Advanced Code Optimisation
In high-performance computing like AI Game Engines, every nanosecond counts. We implement "Zero-Cost Abstractions" to ensure our C++ code runs as close to the metal as possible. Here is a granular breakdown of our optimization techniques.
1. Bitboard Architecture (The Foundation)
The Problem
A standard implementation uses an array int board[20][20].
- Memory: 400 integers * 4 bytes = 1600 bytes.
- Speed: Checking a line requires iterating
board[x][y],board[x+1][y], etc. This involves multiple memory fetches (Cache Misses) and comparison instructions.
The Solution: std::bitset
We map the 2D board to a 1D sequence of bits.
- Memory: 400 bits ≈ 50 bytes. This fits entirely into a singe L1 CPU Cache line.
- Access: Reading a bit is instantaneous.
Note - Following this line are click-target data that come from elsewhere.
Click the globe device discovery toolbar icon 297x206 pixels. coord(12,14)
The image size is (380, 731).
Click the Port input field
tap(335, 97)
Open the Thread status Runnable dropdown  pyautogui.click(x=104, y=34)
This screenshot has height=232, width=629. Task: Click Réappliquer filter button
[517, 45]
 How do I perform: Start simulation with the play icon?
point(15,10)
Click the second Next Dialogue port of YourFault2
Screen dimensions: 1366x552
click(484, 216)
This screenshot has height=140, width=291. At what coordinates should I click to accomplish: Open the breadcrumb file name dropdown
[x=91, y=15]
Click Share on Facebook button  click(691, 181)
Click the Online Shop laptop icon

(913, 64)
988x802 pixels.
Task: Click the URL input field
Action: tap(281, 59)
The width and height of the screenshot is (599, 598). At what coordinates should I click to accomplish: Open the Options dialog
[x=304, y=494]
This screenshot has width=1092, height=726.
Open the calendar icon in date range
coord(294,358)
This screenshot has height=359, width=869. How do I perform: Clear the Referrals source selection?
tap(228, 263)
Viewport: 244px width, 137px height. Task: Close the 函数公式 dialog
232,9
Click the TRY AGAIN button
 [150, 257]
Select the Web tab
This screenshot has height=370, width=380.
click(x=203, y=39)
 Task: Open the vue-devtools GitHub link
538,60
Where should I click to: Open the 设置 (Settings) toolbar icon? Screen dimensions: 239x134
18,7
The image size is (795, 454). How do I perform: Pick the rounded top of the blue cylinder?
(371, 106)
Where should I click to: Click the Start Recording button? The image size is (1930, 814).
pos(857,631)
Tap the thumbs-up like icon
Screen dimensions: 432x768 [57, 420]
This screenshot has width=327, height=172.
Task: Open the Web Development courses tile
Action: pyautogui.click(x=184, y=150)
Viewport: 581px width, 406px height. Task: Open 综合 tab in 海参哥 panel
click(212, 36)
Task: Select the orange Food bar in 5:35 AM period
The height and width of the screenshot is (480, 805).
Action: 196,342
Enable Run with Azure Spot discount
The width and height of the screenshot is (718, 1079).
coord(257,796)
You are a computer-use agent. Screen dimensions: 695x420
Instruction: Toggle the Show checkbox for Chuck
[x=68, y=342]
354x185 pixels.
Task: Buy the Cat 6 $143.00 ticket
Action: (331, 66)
2. SIMD-like Bitwise Parallelism
This is our critical optimization for the MCTS simulations. We need to check win conditions (5 in a row) millions of times.
Instead of writing:
for (int x=0; x<20; x++) { ... check horizontal ... }
We use bitwise shifts. This effectively simulates SIMD (Single Instruction, Multiple Data) behavior using standard registers.
The Algorithm
To check if Player P has 5 stones in a row horizontally:
- Take the bitboard
B(where 1 = stone present). - Compute
B1 = B & (B >> 1)(This keeps 1s only if there is a stone to the left). - Compute
B2 = B1 & (B1 >> 1)(Keeps 1s only if there were 2 stones to the left, i.e., 3 aligned). - If
B2 & (B2 >> 1)is not zero, we have 5 aligned.
Impact: This checks the entire board for horizontal wins in ~4 CPU clock cycles. A loop would take hundreds.
3. Memory Layout & Buffering
Why new and malloc are bad
Allocating memory (new Tensor, std::vector) asks the Operating System for a heap block. This is extremely slow (context switches, kernel locks).
Static Buffers in Neural Network
In Network.cpp, we declare our working memory once at startup.
Tensor _buffer1(1, 64, 20, 20);
Tensor _buffer2(1, 64, 20, 20);
During the 1500+ MCTS simulations per move:
- We never allocate memory.
- We reuse these buffers locally.
- The Convolution output writes directly into
_buffer1, which becomes the input for the next layer. This is "Zero-Allocation Inference".
4. Branchless Logic
Modern CPUs (like M4 or Intel i9) use "Branch Prediction". They guess which way an if will go to pre-calculate code. If they guess wrong, they flush the pipeline (huge performance penalty ~15 cycles).
We write "Branchless Code" to avoid if.
Bad (Branching):
if (isMyTurn) value += 1;
else value -= 1;
Good (Branchless):
// if isMyTurn is 1 or 0
value += (isMyTurn * 2) - 1;
The compiler translates this into pure arithmetic instructions (IMUL, SUB) which flow linearly through the CPU pipeline without stalls.
5. Binary Serialization
Loading the neural network weights from a text file (JSON/CSV) requires parsing strings to floats (atof), which is slow.
We implemented a custom Memory Dump format.
- Python: Maps the GPU float array to bytes.
- C++:
file.read((char*)ptr, count * 4).
This performs a Direct Memory Copy (DMA equivalent) from disk to RAM. It is the theoretical maximum speed possible for file reading (limited only by SSD speed).
6. Loop Unrolling & Pointer Arithmetic
In our Convolution kernel (conv2d):
- We avoid
std::vector::at()ortensor[x][y]inside tight loops because they often include bounds checking. - We use Raw Pointers:
float* outPtr = output.values.data();
const float* inPtr = input.values.data();
for (int i=0; i<N; i++) *outPtr++ = *inPtr++ * weight; - The compiler can auto-vectorize this easily (using AVX/NEON instructions) because it sees a contiguous block of memory with no side effects.